Aux élections municipales, nous avons eu des résultats mitigés : nous avons réussi à gagner dans plusieurs villes, mais nous avons malheureusement perdu à certains endroits. Le résultat principal est que dans les grandes villes, nous avons montré que nous pouvions gagner en nous unissant à des électeurs qui n’appartiennent à aucun parti politique, mais qui sont avides de changement. Pour cela, nous avons formé des coalitions avec d’autres partis politiques de gauche et des écologistes. Parfois les communistes étaient à la tête de ces coalitions – c’est ainsi que nous avons remporté les élections dans les villes de Villejuif ou de Bobigny, et parfois nos partenaires étaient à la tête des coalitions. Quoi qu’il en soit, cette tactique nous a permis d’obtenir des sièges dans les conseils et les exécutifs de villes comme Marseille, Montpellier, Nancy et Strasbourg – cela ne s’est pas produit depuis de nombreuses années.

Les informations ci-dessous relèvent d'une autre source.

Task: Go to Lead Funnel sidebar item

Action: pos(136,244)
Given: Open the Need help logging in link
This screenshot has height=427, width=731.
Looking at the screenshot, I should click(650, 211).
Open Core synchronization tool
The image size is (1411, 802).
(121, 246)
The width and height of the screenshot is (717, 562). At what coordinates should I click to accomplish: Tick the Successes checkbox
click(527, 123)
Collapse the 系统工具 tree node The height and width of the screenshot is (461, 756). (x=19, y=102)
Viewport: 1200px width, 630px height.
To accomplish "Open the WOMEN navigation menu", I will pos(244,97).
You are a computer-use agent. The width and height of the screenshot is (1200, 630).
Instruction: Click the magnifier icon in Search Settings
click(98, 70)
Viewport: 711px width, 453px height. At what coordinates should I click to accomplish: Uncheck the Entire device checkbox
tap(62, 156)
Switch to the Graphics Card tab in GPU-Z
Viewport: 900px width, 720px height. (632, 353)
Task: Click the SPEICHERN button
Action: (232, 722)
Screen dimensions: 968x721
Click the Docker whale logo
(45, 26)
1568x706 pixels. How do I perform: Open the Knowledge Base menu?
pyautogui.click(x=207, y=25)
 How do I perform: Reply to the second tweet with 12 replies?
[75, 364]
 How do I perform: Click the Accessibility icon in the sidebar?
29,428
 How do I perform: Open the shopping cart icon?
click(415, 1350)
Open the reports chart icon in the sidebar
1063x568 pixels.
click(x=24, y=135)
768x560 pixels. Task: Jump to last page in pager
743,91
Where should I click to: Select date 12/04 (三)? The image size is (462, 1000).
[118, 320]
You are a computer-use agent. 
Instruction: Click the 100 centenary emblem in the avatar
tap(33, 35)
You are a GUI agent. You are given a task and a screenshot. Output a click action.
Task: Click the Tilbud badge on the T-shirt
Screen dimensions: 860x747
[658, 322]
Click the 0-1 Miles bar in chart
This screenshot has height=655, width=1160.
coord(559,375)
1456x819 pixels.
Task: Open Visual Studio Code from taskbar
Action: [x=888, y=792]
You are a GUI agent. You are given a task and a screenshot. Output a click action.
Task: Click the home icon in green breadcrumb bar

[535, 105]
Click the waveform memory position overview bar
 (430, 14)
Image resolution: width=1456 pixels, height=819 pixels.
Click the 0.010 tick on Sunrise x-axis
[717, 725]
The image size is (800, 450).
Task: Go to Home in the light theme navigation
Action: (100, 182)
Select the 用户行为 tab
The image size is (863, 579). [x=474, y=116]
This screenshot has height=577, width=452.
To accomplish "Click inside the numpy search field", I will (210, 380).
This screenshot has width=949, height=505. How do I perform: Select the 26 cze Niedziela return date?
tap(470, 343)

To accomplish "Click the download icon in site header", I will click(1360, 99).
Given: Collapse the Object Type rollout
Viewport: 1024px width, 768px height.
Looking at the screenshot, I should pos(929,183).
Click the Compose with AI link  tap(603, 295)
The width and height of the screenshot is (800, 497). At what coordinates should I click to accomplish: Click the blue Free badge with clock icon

Des élections indirectes au Sénat sont à venir, dans lesquelles nous attendons un renforcement des positions grâce aux votes de nos élus dans les corps législatifs municipaux. Par conséquent, lors des prochaines élections départementales et régionales en mars 2021, cet esprit de travail de coalition doit être renforcé. Comme aux élections municipales, nous disons : travaillons ensemble, unissons-nous pour vaincre la droite et les libéraux, pour ne pas permettre à Macron de prendre pied dans les régions et les départements.
En ce qui concerne les élections législatives et présidentielles, il s’agit d’une autre forme de vote. Il s’agit d’une élection nationale, et une approche différente s’impose ici, car ces élections ouvrent une discussion dans laquelle chaque force politique peut présenter son projet de société, et selon les résultats de laquelle les Français peuvent voter pour les idées les plus proches de nous. Par conséquent, nous voulons bien préparer ces élections.
Commentaire de G. Gastaud :
Pourquoi ne pas dire clairement, cher F. Roussel, que lors des dernières municipales, du bassin minier de Lens (lieu de confrontation historique et souvent sanglante entre les ouvriers communistes et leurs fusilleurs de la SFIO), le PCF est passé, en échange de quelques postes municipaux, sous les fourches caudines du PS, de Lens à Paris ? Qu’y a-t-il de novateur dans une telle stratégie qui vous a associés à des partis, le PS et EELV qui, au parlement européen, ont soutenu (16 septembre 2019) une motion scélérate de chasse aux sorcières maccarthyste où l’URSS est ravalée au niveau de l’Allemagne nazie et où les eurodéputés – de Jordan Bardella aux « verts » en passant par le « socialisant » Glucksmann – applaudissent à l’interdiction des Partis communiste de l’Est, P.C. polonais en tête, et où ces charmants « démocrates antitotalitaires » appellent à mots même pas couverts à effacer dans toute l’Europe les « symboles du communisme totalitaire » ? Comment en bref, est-il pensable que le PCF s’allie en France sans le moindre état d’âme à des organisations qui ne rêvent que de nous interdire, nous les communistes du PRCF qui répondons encore de la faucille paysanne et le marteau prolétarien, mais n’en doutez pas, voudront aussi un jour, si le rapport des forces continue d’aller vers la criminalisation du communisme et vers la banalisation du fascisme, VOUS interdire vous aussi ? Mais peut-être la réponse est-elle trop évidente : car au dernier congrès du PCF, où l’aile « identitaire » a gagné contre Pierre Laurent, la nouvelle majorité a elle-même cautionné un nouveau logo : fini de l’emblème ouvrier et paysan qui identifiait les communistes du monde entier depuis un siècle, le PCF s’affuble désormais d’une étoile rouge agrémentée d’un « e » discret… dont l’apparition ne saurait déplaire au PGE !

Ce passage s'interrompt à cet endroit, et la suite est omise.